S3 returns an ETag header on successful PUT, and your frontend likely reads it to confirm the upload or pass it to your completion endpoint. But if your CORS configuration does not include ETag in the ExposeHeaders list, the browser hides it from JavaScript. The PUT succeeds (HTTP 200), the file lands in S3, but your frontend code reads undefinedfor the ETag and throws an error. This silent failure is responsible for a significant share of “upload works in Postman but fails in the browser” reports on Stack Overflow.

Content-Length Mismatch on Multipart Parts

When slicing a file into chunks with file.slice(start, end), the last chunk is often smaller than the part size. If your presigned URL was generated with a fixed Content-Length condition matching the standard part size, the final chunk upload fails with a 403. The fix is to either omit the Content-Length condition from the presigned URL or calculate the exact size of each chunk and generate a matching URL.

Race Condition Between Presign and Upload

Some frontends request the presigned URL and immediately start the PUT in parallel, assuming the URL will be ready.

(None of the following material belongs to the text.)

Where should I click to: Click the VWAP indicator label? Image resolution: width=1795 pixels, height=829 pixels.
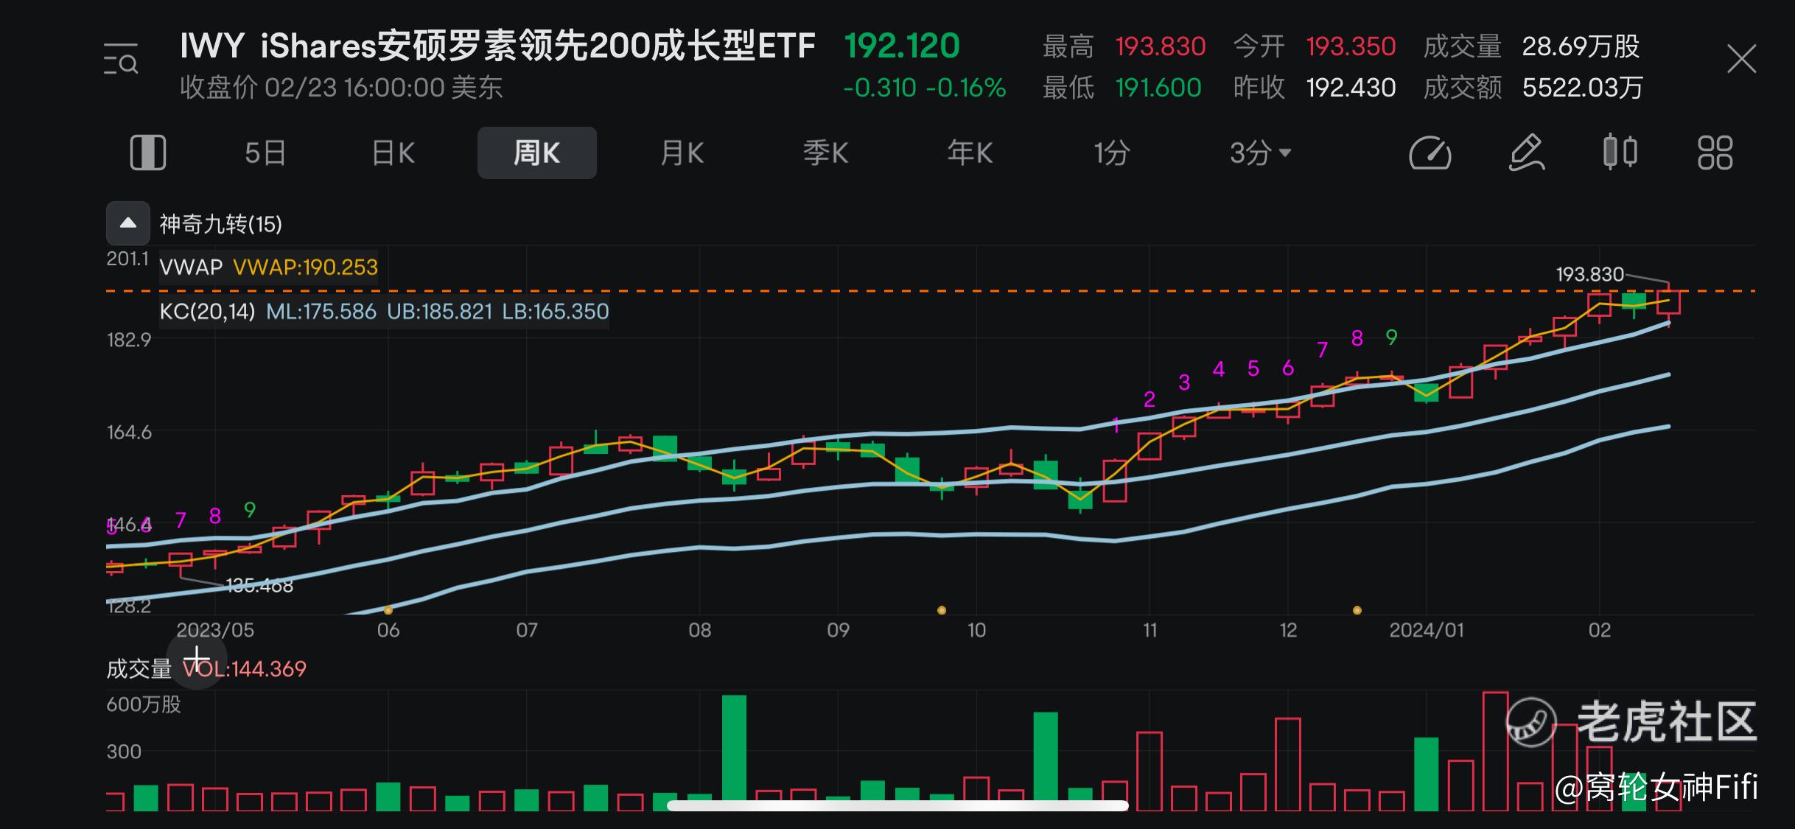[192, 267]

Under slow network conditions or when the API server is under load, the upload can start before the presigned URL response arrives, causing the PUT to use an undefined URL. In your test, this manifests as intermittent failures that only happen under simulated slow conditions. Always await the presigned URL response before starting the PUT.

10. Writing These Scenarios in Plain English with Assrt

Every scenario above is 30 to 70 lines of Playwright TypeScript, heavy on route interception boilerplate and request tracking callbacks. Multiply that by the seven scenarios you actually need and you have several hundred lines of test code that becomes brittle the moment your upload component changes its selector structure, renames a button, or switches from XMLHttpRequest to the Fetch API. Assrt lets you describe the upload scenario in plain English and handles the route interception, request tracking, and assertion wiring automatically.

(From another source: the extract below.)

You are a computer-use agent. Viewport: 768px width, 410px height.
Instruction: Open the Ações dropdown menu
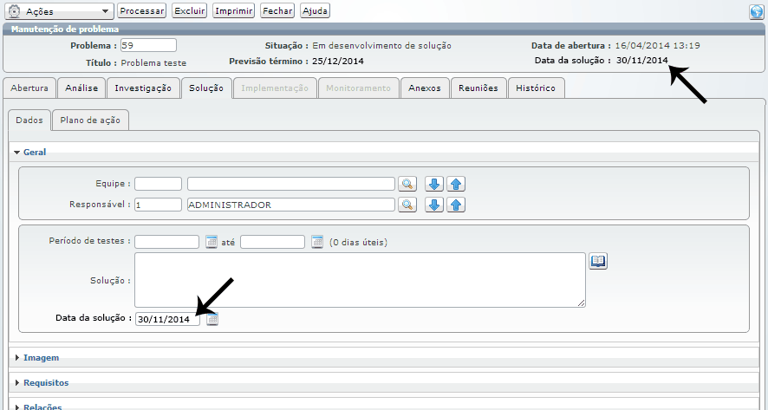(61, 11)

The multipart upload scenario from Section 6 shows this clearly. In raw Playwright, you need to track individual PUT requests, count parts, wait for initiation and completion API calls, and handle timeouts for large file transfers. In Assrt, you describe the intent and let the framework manage the interception layer.

Assrt compiles each scenario block into the same Playwright TypeScript you saw in the preceding sections, committed to your repo as real tests you can read, run, and modify. When your upload component switches from a “Choose File” button to a drag-and-drop zone, or when your API endpoint path changes from /api/upload/presign to /api/v2/upload/presign, Assrt detects the failure, analyzes the new DOM and network patterns, and opens a pull request with updated locators and route patterns. Your scenario files stay untouched.

Start with the basic single-file upload happy path. Once it is green in your CI, add the content-type validation scenario, then the multipart upload, then the expiry refresh, then the retry logic. Within a single afternoon you can have complete S3 presigned upload coverage that most production applications never achieve by hand.